栃木 強盗殺人事件 高校生「人がいたら殺せ」と指示受けたか
栃木県上三川町の住宅で親子3人が死傷した強盗殺人事件で、逮捕された実行役とみられる高校生ら4人のうち複数が「『人がいたら殺せ』と指示を受けていた」と供述していることが捜査関係者への取材で分かりました。
検察は26日、この4人を家庭裁判所に送りました。
先月14日、栃木県上三川町の住宅で親子3人が死傷した強盗殺人事件では、実行役とみられるいずれも16歳の男子高校生ら4人や現場の指示役とされる竹前海斗容疑者(28)と竹前美結容疑者(25)の夫婦のあわせて6人が強盗殺人などの疑いで逮捕されました。
これまでの調べに対し高校生ら4人の一部は容疑を否認したり取り調べに応じなかったりしている一方、数人は実行役として加われば数十万円から数百万円の報酬の支払いが約束され、「遊ぶ金目的で参加した」とか「危険なバイトだとは知らなかった」などと供述していることが分かっています。
さらに4人のうち複数が「『人がいたら殺せ』と事件の前に指示を受けていた」と供述していることが捜査関係者への取材で新たに分かりました。
検察は26日、4人を宇都宮家庭裁判所に送りました。
家庭裁判所は今後、家庭環境や事件のいきさつなどを詳しく調べ、刑事処分が相当と判断された場合、検察に送り返す決定を出します。

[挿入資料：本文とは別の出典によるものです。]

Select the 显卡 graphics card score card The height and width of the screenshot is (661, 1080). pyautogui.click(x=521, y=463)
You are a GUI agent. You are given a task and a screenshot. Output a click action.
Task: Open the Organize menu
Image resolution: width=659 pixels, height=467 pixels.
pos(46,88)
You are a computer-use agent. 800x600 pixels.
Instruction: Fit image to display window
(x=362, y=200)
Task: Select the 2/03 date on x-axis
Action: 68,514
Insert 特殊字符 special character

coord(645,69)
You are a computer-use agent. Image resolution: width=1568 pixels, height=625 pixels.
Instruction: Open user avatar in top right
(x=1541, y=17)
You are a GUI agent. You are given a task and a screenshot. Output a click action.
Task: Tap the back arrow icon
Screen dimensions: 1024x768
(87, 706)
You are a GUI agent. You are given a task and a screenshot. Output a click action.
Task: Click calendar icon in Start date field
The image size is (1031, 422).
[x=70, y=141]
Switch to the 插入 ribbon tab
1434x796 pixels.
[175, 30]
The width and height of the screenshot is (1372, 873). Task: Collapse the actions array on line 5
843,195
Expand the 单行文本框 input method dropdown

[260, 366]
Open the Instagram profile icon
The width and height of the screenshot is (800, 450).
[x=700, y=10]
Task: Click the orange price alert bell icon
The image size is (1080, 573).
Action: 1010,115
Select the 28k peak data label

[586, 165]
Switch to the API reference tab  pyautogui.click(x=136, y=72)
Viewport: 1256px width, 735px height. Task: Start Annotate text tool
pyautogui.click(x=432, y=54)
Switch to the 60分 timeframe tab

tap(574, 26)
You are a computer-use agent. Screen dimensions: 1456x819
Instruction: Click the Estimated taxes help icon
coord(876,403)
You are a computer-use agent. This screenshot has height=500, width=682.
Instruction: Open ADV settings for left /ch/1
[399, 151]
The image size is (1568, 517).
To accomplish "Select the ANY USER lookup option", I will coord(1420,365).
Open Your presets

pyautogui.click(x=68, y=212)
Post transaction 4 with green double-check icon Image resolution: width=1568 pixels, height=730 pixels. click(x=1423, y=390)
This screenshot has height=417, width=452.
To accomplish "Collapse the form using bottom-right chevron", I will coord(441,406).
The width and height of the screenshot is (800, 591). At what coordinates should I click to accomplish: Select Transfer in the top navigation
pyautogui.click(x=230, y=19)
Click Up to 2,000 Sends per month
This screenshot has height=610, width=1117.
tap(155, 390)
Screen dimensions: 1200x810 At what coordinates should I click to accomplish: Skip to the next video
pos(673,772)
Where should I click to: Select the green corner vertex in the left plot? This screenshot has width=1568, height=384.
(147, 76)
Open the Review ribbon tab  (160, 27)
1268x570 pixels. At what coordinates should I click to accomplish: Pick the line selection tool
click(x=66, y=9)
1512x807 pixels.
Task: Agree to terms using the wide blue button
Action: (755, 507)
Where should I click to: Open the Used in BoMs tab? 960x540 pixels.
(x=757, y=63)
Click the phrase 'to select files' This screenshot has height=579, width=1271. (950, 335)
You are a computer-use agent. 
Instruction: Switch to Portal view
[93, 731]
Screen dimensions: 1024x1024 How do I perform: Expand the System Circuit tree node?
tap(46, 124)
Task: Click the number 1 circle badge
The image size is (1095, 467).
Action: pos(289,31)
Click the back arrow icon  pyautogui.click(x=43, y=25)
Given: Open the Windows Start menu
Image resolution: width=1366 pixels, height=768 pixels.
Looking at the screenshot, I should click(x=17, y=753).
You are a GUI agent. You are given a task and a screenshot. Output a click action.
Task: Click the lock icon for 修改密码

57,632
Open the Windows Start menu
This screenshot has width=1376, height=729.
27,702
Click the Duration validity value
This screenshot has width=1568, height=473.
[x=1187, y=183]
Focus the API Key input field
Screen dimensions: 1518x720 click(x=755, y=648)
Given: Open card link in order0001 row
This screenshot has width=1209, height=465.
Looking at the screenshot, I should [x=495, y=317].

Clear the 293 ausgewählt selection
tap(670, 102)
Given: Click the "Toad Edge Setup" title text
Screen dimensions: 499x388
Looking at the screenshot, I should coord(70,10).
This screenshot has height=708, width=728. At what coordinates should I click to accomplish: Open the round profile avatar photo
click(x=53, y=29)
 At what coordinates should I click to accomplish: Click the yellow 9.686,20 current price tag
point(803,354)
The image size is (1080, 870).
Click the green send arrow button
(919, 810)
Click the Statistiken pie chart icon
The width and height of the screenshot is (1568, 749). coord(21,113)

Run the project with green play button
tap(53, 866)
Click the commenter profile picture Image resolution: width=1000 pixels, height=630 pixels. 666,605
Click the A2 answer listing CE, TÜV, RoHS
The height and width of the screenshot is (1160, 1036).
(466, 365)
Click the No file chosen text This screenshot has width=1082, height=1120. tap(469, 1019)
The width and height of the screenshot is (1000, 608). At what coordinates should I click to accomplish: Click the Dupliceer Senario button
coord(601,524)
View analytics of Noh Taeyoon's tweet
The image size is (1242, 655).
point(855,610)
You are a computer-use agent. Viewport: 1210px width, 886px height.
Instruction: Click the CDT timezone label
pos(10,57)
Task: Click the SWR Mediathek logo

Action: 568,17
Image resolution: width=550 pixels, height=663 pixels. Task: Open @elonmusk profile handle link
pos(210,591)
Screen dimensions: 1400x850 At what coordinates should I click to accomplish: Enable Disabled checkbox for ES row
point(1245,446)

この事件では高校生ら4人と現場の指示役とされる夫婦の合わせて6人が、被害者の飼い犬をナイフで刺すなどして死なせたとして動物愛護法違反の疑いで追送検されたほか、実行役を集める「リクルーター役」だったとして職業安定法違反で逮捕された18歳の男子高校生がすでに家庭裁判所に送られました。
また事件を主導し海外に逃亡しているとみられる益田和彦容疑者(48)が国際手配されていて、警察当局が行方を捜査しています。